*What needs to be done:* In the entries below, find the line with "Instruction: Expand the Group by dropdown" and transcribe it and every line after it exactly, through the last line, without pictures.

*Input for this task:*
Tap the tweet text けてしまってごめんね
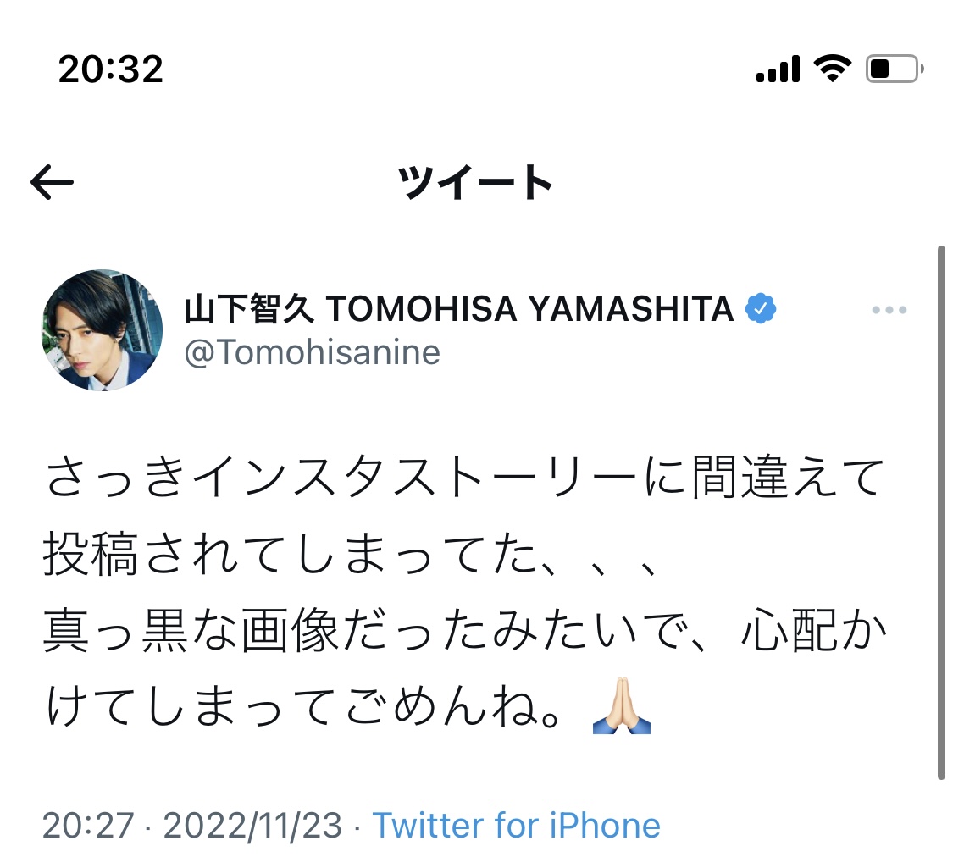The image size is (953, 868). (x=305, y=712)
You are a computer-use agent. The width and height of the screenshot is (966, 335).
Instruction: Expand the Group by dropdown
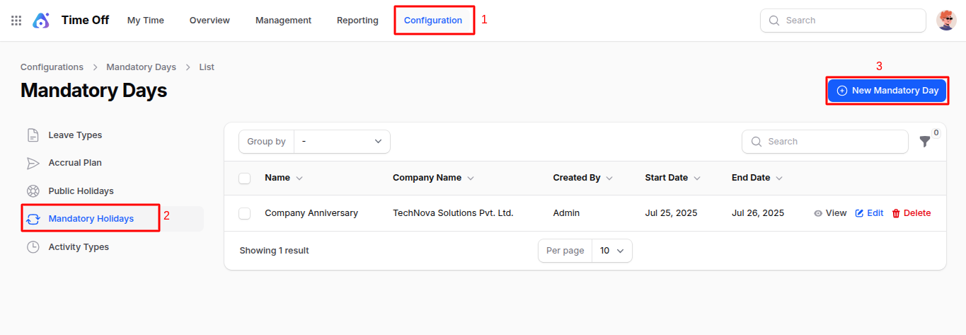click(342, 142)
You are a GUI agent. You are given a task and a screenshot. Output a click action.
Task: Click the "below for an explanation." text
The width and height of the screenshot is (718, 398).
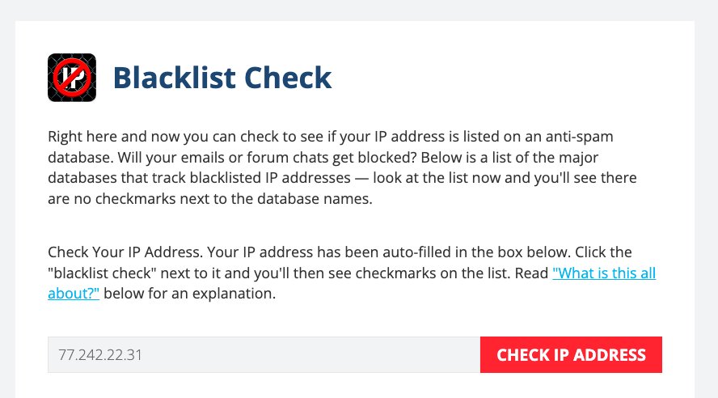(189, 294)
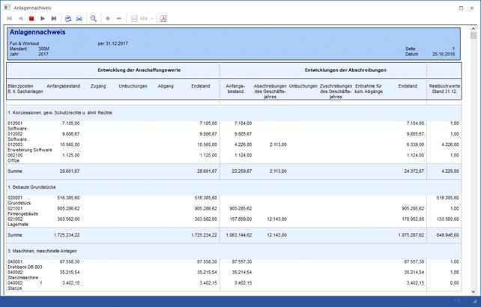Zoom out with the minus icon
Screen dimensions: 481x307
[120, 18]
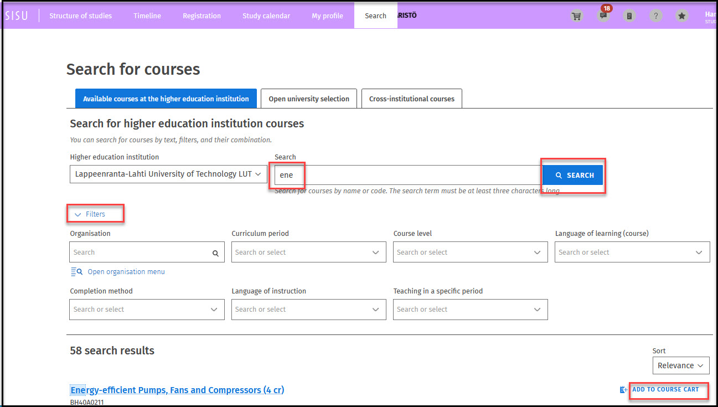Open the course cart icon in header
The height and width of the screenshot is (407, 718).
point(577,16)
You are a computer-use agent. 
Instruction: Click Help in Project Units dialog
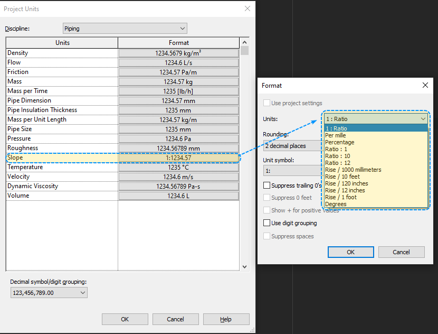[x=226, y=319]
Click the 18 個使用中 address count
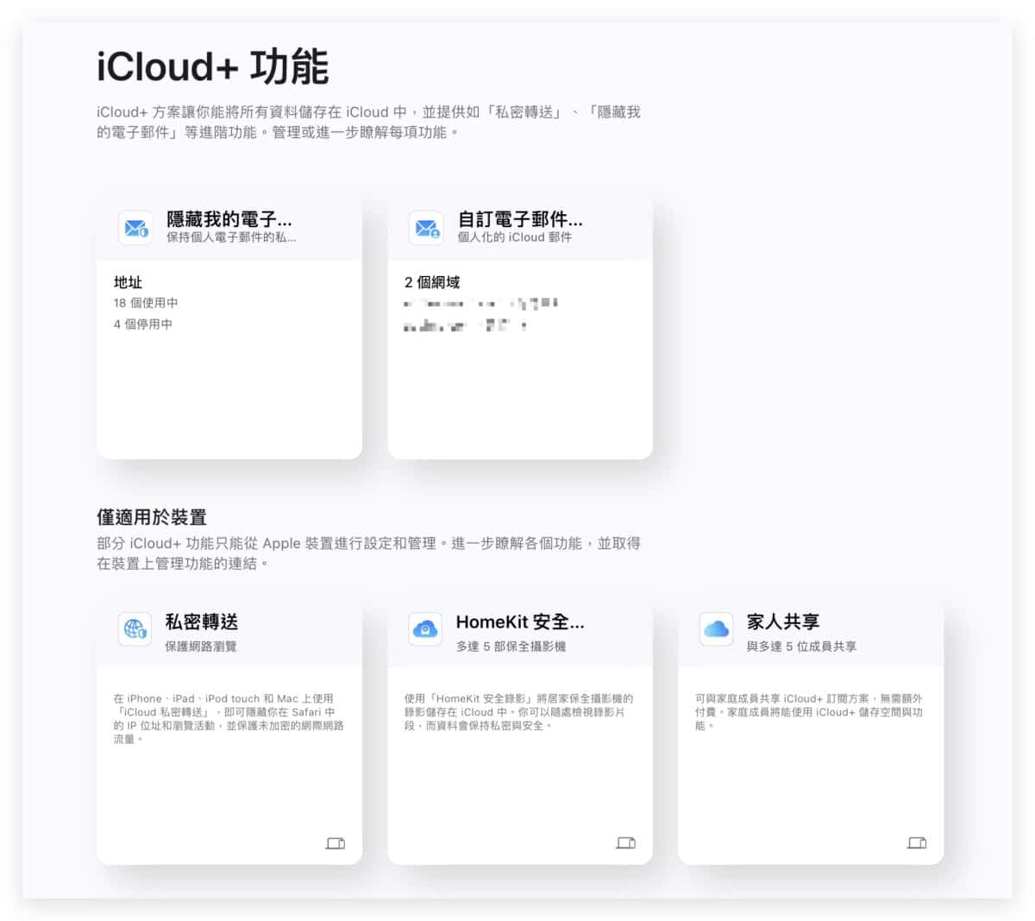 [146, 303]
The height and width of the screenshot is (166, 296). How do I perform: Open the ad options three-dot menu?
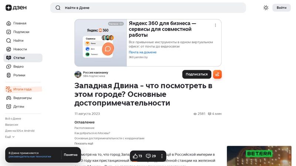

*Result for this task:*
Instruction: Expand the Group by dropdown
click(342, 142)
You are a GUI agent. You are given a task and a screenshot. Output a click action.
Task: Click the "below for an explanation." text
The width and height of the screenshot is (718, 398).
(189, 294)
Zoom out with the minus icon
Screen dimensions: 481x307
[120, 18]
Open the course cart icon in header
The height and width of the screenshot is (407, 718).
point(577,16)
You are a computer-use agent. 
Instruction: Click Help in Project Units dialog
[x=226, y=319]
Click the 18 個使用中 address count
 [146, 303]
The height and width of the screenshot is (166, 296). How do I perform: Open the ad options three-dot menu?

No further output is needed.